気管挿管時に最も避けたいのが**誤って食道にチューブが入る“食道挿管”**です。この確認には、肺エコーだけでなく気道エコーを併用することで、より確実な評価が可能になります。

気道エコーでは、**上気道(咽頭〜鎖骨上レベルの気管)**を観察します。リニア型(高解像度)プローブを使用し、設定は次の通りです:

  • Depth(深度):4cm以内

  • Gain(輝度):基本的に調整不要

古い装置でも十分に施行可能であり、特別なモード設定は必要ありません。

🔹 挿管中と挿管後の確認方法

▶ 挿管手技中の確認

気道エコーを喉頭部に当てながら挿管を行うと、気管内へチューブが挿入される動きがリアルタイムに観察できます。チューブの進入に伴い、画像上で**気管内部が動く“ガチャガチャした所見”**として確認されます。

▶ 挿管手技後の確認

一方、挿管後はチューブ自体を直接確認することは困難です。超音波ビームが気管粘膜で反射するため、チューブの位置は見えにくくなります。
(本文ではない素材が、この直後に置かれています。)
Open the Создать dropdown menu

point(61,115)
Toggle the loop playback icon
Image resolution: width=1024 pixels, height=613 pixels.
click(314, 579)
そのため、**挿管後の評価では「食道にチューブが誤挿入されていないか」**を重点的に確認します。

🔹 食道エコーでの観察ポイント

リニアプローブを頸部正中に当て、気管と食道を同時に描出します。正常な場合:

  • 中央に大きめの黒い円(気管)

  • その右下に小さな黒い二重丸(食道)

が確認されます(図12)。

もしチューブが食道に誤って入った場合、食道にも気道と同じ大きさの黒い円が出現します。この所見は Double Tract Sign(ダブルトラクトサイン) と呼ばれ、食道挿管を示唆する決定的なサインです。

🔹 肺エコーで確認できる換気・非換気の違い

所見

換気状態

所見の意味

Lung slidingあり

換気あり

正常換気肺

Lung slidingなし+Lung pulseあり

換気なし(心拍動伝達)

無換気肺・片肺挿管

Lung slidingなし+Lung pulseなし

換気・拍動とも消失

気胸・心停止など

肺エコーでは、換気されている肺と非換気の肺を即時に識別できる点が強みです。片肺挿管時には、非換気側ではLung slidingが消失し、換気側では維持される左右差が確認されます。

🔹 肺エコーの汎用性と臨床的価値

肺エコーは、胸水・無気肺・肺炎・気胸・肺水腫など多様な病態を評価できます。近年の研究では、肺エコーの診断精度はX線やCTに匹敵、もしくはそれ以上と報告されています。

さらに、

  • 被曝がない

  • 携帯性に優れる(ポータブル装置でも高精度)

  • 検査室への搬送不要

  • ベッドサイド・在宅・ICU・救急外来など、場所を選ばず即時施行可能

という利点があります。

つまり、肺エコーは**「安全・迅速・被曝ゼロの呼吸診断ツール」**として、今や“行わない理由がない”ほど日常診療に浸透しつつあります。

💬 まとめ

  • 食道挿管確認には気道エコーの併用が有効

  • Double Tract Signが見えたら食道挿管を疑う。

  • Lung sliding・Lung pulseで換気状態を判定。